I can never remember that term for some reason, so I refer to it as “looping.” But the gist of the idea is that you write without editing for a bit, then cycle or loop back and edit what you just wrote, then plunge on and write the next bit.

Dean does this in groups of 500 words (or a typed page, as we’ve discovered). For 500 words he’s free-flowing. Then he cycles back and edits what he wrote, and from there he uses the momentum to carry him through the next 500 words.

My own version of this is similar but less immediate.

I write my word count for the day (let’s say 2,500 words just to put a number on it). I’m done, so I go about other things (unless I’m on a roll and want to knock out even more words). But the next day, I start by looping back to read, edit, and rewrite the previous day’s work. By doing this I’m not only improving the story and scratching that itch that makes me want to edit as I go, but I also get my head right back into the story, so I can carry through for that day’s word/page count.

I like this process quite a bit, and I don’t consider it breaking my rule about editing while writing. It works because it’s finite and regimented. It allows you to write freely, to “play” for a set amount of time, and then come inside and do your homework. And when your homework is done, you can go right back out and play some more.

MOMENTUM IS THE KEY

You’ll hear and read a lot about developing a daily discipline when it comes to your writing. And I know how dreadful that can sound. So let’s reframe it a bit.

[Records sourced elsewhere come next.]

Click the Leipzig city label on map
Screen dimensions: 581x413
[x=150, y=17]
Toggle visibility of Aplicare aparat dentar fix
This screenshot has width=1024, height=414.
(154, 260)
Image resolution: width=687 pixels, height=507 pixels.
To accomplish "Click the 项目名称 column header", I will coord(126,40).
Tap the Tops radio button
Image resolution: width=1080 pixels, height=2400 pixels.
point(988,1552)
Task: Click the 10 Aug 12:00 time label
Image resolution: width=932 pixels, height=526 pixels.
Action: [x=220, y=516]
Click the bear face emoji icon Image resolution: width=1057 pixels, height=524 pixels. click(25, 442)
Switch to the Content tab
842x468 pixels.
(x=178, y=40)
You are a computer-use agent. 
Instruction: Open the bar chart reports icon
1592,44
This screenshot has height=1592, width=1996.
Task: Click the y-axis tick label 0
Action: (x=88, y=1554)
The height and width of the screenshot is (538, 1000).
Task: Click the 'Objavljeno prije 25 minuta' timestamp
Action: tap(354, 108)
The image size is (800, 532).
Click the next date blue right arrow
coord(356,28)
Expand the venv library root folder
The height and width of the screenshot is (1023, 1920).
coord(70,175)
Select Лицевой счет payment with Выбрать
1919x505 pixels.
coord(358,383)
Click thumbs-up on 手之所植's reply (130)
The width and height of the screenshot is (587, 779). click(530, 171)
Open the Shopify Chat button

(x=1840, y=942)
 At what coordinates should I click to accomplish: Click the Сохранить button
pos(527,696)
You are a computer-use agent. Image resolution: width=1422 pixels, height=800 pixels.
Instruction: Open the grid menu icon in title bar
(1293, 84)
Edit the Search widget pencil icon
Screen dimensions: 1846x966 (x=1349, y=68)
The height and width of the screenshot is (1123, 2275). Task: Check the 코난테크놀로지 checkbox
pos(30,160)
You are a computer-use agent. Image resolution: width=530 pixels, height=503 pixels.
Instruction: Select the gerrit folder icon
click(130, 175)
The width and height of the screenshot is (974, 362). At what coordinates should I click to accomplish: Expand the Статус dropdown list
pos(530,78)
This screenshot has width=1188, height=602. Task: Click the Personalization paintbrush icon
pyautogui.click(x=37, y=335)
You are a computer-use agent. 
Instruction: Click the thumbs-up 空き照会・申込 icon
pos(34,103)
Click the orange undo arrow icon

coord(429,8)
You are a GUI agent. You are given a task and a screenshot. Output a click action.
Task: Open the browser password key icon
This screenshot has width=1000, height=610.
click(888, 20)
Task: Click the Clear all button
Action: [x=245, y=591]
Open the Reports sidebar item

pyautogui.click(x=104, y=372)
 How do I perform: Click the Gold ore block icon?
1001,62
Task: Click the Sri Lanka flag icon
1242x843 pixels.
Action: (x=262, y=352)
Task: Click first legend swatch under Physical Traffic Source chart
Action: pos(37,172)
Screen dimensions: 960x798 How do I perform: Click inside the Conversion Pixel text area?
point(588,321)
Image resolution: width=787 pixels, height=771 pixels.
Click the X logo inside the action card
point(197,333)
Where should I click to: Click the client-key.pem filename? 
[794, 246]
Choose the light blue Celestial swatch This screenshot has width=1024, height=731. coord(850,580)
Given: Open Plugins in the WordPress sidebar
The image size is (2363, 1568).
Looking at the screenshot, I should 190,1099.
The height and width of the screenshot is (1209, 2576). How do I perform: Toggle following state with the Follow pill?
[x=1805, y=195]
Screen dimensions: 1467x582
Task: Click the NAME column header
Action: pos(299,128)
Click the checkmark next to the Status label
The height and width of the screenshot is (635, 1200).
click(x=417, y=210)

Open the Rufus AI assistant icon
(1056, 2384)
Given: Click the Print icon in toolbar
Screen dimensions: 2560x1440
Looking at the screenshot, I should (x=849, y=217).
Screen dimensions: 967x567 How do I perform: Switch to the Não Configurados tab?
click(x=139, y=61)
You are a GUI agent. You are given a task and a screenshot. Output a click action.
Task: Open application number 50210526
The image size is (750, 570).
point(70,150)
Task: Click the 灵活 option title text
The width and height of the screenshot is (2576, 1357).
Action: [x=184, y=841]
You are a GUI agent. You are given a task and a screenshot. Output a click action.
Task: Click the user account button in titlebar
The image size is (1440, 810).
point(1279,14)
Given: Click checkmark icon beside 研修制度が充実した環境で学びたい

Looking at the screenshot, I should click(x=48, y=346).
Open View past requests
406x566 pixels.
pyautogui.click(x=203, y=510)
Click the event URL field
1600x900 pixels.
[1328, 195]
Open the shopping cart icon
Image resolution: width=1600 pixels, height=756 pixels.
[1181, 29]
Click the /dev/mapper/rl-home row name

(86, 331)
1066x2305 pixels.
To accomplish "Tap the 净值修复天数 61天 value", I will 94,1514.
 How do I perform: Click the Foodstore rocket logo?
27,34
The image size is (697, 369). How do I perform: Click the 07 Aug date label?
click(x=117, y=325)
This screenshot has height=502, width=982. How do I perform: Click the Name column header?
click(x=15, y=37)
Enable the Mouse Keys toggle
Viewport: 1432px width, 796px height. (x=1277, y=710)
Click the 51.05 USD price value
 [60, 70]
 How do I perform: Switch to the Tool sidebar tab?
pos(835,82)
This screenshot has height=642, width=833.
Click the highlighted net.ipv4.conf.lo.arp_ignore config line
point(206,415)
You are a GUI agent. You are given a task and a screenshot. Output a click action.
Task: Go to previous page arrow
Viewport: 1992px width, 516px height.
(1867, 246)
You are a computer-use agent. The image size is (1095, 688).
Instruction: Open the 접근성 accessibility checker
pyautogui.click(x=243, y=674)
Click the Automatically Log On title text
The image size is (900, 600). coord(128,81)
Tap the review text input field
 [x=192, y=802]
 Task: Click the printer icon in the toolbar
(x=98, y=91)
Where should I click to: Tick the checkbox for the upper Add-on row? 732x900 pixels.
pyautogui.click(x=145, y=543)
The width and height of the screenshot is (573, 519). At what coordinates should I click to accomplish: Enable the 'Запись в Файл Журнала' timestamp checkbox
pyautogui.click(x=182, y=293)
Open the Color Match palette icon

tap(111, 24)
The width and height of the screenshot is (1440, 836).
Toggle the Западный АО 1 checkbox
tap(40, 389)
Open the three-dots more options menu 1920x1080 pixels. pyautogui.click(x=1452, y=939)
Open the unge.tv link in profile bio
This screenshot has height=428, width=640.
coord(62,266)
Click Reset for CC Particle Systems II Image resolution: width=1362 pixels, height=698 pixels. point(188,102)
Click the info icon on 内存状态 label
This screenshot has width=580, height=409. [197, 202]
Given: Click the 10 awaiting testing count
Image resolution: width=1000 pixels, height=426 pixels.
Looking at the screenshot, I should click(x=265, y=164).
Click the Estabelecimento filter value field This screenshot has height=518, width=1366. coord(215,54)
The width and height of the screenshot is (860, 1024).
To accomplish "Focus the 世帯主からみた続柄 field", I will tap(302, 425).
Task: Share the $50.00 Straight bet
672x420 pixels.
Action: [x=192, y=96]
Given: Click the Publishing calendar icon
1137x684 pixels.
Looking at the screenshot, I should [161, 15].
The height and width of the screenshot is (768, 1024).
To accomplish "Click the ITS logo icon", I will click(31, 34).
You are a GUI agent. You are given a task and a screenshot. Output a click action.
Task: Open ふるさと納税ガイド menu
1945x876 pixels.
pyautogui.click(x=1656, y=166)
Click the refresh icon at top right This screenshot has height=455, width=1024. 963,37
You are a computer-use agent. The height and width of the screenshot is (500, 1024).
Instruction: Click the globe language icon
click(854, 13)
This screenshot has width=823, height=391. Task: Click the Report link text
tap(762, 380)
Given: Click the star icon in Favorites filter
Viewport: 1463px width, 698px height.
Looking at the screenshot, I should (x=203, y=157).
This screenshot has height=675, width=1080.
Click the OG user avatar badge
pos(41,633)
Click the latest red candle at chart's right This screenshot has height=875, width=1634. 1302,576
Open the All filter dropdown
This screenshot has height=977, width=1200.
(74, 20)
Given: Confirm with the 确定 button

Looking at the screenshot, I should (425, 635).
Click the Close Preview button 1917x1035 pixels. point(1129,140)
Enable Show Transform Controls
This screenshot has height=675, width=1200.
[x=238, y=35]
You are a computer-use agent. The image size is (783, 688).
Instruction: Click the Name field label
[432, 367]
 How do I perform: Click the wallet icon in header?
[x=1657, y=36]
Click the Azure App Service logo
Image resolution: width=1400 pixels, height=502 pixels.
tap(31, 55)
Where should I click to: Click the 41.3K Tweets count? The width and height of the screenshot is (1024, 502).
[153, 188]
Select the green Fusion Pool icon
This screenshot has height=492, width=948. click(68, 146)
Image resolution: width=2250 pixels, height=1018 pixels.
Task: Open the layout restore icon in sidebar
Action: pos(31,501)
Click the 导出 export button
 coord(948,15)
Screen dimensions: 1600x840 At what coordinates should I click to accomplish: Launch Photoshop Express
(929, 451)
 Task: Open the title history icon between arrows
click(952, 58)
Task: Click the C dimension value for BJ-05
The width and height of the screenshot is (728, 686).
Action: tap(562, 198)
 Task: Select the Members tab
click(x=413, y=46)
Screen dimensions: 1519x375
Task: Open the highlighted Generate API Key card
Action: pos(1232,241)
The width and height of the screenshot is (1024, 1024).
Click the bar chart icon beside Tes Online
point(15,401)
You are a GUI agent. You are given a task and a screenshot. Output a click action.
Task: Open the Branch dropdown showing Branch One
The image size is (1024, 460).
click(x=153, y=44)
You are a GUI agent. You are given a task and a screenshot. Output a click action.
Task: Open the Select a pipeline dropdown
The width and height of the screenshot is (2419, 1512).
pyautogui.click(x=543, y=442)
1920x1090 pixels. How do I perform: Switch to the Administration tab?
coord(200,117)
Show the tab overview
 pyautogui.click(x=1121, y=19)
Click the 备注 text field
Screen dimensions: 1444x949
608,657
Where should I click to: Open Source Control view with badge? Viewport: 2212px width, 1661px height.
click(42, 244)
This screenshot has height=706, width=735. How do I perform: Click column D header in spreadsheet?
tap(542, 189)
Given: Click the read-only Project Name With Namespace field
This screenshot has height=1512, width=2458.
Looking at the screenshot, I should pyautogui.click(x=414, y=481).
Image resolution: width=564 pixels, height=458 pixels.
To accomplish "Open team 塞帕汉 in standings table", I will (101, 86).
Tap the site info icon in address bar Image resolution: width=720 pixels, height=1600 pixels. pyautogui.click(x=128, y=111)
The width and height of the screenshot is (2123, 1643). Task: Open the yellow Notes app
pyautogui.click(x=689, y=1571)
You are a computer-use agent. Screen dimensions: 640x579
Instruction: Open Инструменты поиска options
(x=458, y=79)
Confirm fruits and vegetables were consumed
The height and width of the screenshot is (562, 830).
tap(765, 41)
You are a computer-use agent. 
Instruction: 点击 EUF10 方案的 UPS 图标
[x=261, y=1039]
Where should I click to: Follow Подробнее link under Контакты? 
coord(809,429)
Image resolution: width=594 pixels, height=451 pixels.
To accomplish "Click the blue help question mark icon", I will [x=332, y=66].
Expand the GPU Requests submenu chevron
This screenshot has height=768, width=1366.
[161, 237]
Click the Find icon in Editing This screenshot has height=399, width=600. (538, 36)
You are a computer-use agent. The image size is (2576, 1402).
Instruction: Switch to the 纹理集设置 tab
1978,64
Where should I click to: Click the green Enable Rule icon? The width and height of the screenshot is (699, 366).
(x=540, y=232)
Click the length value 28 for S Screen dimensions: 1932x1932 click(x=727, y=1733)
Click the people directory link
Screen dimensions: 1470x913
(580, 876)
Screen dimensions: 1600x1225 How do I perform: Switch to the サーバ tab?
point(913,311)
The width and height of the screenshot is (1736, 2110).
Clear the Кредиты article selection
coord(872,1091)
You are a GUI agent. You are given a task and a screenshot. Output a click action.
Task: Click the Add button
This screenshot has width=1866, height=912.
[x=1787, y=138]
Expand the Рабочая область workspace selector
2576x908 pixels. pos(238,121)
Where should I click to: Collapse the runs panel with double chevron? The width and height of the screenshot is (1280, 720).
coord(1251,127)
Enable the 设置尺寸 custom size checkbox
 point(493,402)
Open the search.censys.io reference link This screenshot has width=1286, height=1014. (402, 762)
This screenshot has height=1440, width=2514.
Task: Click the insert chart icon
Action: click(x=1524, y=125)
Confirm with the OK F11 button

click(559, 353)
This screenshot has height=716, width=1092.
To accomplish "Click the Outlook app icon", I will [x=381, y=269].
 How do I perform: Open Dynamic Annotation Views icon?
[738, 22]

What you’re really looking for here is momentum.

If you can get yourself into a rhythm of writing regularly, and doing it in such a way that you can count on yourself to follow through, then wonderful things start to happen.

You first build up some of that writing muscle we talked about earlier that is pivotal to becoming a talented and prolific writer. You start to hone your skill, improve your craft, and get past blocks that might have slowed you down or caused anxiety in the past.

The second benefit is that you learn to trust yourself. We hardly ever think about it, but sometimes we sabotage our own efforts by having no faith in our capabilities. We’ve let ourselves down too often—we gave in and ate that pizza in the middle of the night, so there goes the diet. Or we caved and watched 11 hours of Netflix and didn’t get any writing done. Or we succumbed to the voice of our grade school English teacher who insisted that our writing had to be perfect from the first draft or we might be called out and humiliated in class. So we edit while we write, and as a result, have a drawer for of “first thirds” of manuscripts we’ve started and stopped a hundred times over the years.

I’m hip. I was right there with ya for a lot of years.

But the shift comes when we start getting organized and taking action with our writing. It can be a little slow and grueling at first, but that’s just the nature of movement in our universe. It takes more energy to get a boulder rolling than it takes to keep it rolling. And that’s exactly the truth for writing and producing books.

If your goal is to be a prolific writer, the secret isn’t a secret by any stretch. It simply comes down to “write a lot.”

Spend your time and energy now on developing a daily writing habit. Treat every bit of writing you do (emails, blog posts, social media posts, even text messages) as practice. Engage your writer brain early and often and always. Put it to work daily, and it will build up some callouses so it can keep working when it really counts.

Commit to a daily target and start meeting it, then push yourself to exceed it. You’ll thank me when you have a shelf full of books to point to.